** Start **
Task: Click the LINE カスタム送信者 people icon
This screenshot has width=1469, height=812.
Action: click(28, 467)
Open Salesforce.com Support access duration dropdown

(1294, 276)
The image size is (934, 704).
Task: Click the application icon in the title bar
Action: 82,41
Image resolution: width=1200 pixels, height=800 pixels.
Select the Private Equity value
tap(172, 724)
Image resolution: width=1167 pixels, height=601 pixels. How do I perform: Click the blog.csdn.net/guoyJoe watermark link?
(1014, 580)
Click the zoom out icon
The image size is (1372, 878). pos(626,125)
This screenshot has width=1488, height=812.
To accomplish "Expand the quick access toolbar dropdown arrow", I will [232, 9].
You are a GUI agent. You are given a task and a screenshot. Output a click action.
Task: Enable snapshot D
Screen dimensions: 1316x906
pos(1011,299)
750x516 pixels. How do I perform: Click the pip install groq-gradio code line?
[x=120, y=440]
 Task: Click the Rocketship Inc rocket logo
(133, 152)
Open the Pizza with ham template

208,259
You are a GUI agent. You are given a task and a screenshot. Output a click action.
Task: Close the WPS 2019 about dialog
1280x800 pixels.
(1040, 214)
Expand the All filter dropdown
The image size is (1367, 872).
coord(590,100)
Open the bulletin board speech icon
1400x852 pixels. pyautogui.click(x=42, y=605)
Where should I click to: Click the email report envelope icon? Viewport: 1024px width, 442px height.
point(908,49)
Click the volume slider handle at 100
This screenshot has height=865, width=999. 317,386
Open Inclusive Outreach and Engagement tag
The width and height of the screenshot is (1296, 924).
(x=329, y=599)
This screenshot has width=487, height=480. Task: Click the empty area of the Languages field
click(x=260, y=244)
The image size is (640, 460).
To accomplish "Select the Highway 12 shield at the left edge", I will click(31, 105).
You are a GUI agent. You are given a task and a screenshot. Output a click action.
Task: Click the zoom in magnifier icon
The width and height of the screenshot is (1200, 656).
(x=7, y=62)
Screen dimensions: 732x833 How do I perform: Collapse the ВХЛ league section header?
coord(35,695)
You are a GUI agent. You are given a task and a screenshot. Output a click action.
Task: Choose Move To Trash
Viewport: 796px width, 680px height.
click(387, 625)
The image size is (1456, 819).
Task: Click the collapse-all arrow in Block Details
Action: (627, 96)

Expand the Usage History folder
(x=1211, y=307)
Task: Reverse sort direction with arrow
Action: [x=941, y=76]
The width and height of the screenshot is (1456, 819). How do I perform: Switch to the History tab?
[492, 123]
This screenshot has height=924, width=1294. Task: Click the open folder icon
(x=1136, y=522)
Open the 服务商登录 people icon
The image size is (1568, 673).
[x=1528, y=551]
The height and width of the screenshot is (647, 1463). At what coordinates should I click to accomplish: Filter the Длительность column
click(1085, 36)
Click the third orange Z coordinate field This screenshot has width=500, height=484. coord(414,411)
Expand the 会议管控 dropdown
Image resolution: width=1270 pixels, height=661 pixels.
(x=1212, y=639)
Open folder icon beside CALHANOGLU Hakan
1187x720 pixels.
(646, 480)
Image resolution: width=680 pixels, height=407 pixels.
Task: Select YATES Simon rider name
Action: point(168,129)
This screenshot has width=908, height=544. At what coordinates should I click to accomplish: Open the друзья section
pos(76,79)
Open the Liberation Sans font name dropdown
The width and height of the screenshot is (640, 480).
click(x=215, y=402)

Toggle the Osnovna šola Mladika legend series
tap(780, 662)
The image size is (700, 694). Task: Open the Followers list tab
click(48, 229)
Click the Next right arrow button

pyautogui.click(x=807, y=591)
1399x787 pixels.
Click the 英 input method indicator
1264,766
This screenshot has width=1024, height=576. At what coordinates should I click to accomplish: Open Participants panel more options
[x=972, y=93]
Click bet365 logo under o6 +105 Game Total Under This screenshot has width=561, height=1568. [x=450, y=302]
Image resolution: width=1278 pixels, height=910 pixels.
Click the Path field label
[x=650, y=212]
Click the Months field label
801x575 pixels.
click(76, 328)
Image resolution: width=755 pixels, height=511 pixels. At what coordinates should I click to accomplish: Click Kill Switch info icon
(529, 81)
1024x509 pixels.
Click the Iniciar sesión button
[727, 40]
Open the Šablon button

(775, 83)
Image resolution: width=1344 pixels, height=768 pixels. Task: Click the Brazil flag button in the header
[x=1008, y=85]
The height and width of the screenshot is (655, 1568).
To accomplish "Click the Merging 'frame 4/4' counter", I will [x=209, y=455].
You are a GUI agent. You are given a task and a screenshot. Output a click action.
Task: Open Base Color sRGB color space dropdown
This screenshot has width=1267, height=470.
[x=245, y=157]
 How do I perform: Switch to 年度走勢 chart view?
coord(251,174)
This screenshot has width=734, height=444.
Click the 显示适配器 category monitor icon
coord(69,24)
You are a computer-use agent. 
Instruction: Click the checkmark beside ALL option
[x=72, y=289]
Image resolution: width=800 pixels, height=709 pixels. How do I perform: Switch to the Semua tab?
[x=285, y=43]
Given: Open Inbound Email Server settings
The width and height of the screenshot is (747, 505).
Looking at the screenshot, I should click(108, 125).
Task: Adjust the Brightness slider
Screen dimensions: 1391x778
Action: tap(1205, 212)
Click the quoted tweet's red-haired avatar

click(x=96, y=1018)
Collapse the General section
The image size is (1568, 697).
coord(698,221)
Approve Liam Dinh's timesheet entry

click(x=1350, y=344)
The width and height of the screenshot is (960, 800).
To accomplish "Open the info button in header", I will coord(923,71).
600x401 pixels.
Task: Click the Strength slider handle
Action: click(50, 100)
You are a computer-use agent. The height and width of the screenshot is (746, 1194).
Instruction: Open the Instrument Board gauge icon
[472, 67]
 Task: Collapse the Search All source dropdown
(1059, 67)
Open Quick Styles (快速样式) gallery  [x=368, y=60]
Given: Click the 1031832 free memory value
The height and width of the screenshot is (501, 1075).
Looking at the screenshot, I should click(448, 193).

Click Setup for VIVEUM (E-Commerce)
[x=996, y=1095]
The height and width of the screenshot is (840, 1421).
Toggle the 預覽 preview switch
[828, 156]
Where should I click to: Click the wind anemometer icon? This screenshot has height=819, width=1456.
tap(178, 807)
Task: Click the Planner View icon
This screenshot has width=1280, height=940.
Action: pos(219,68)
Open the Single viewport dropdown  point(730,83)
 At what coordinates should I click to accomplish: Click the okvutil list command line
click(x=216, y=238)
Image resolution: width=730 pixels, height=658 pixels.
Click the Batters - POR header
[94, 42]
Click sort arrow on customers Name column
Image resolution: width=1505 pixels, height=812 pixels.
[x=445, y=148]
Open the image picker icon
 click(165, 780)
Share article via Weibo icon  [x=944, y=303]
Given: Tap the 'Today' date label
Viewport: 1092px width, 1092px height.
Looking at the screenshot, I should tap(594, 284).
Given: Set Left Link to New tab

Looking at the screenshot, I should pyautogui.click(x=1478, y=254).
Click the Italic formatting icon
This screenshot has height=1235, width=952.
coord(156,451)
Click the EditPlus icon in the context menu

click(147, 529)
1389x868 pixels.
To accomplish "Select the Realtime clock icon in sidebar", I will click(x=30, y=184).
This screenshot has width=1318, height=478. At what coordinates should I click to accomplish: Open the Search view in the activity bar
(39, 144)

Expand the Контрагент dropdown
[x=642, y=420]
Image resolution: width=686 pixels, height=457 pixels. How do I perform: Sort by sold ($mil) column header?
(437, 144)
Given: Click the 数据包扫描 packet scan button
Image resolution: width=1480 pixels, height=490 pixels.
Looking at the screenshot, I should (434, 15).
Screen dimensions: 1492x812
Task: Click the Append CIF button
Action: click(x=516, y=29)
** End **
* **WHAT YOU HAVE TO DO**
Copy out the entries above word for word, from the line that contains "You are a computer-use agent. The" through the line that contains "will click(x=30, y=184).", with both of those lines included.

* **WRITTEN RESPONSE**
You are a computer-use agent. The height and width of the screenshot is (746, 1194).
Instruction: Open the Instrument Board gauge icon
[472, 67]
 Task: Collapse the Search All source dropdown
(1059, 67)
Open Quick Styles (快速样式) gallery  [x=368, y=60]
Given: Click the 1031832 free memory value
The height and width of the screenshot is (501, 1075).
Looking at the screenshot, I should click(448, 193).

Click Setup for VIVEUM (E-Commerce)
[x=996, y=1095]
The height and width of the screenshot is (840, 1421).
Toggle the 預覽 preview switch
[828, 156]
Where should I click to: Click the wind anemometer icon? This screenshot has height=819, width=1456.
tap(178, 807)
Task: Click the Planner View icon
This screenshot has width=1280, height=940.
Action: pos(219,68)
Open the Single viewport dropdown  point(730,83)
 At what coordinates should I click to accomplish: Click the okvutil list command line
click(x=216, y=238)
Image resolution: width=730 pixels, height=658 pixels.
Click the Batters - POR header
[94, 42]
Click sort arrow on customers Name column
Image resolution: width=1505 pixels, height=812 pixels.
[x=445, y=148]
Open the image picker icon
 click(165, 780)
Share article via Weibo icon  [x=944, y=303]
Given: Tap the 'Today' date label
Viewport: 1092px width, 1092px height.
Looking at the screenshot, I should tap(594, 284).
Given: Set Left Link to New tab

Looking at the screenshot, I should pyautogui.click(x=1478, y=254).
Click the Italic formatting icon
This screenshot has height=1235, width=952.
coord(156,451)
Click the EditPlus icon in the context menu

click(147, 529)
1389x868 pixels.
To accomplish "Select the Realtime clock icon in sidebar", I will click(x=30, y=184).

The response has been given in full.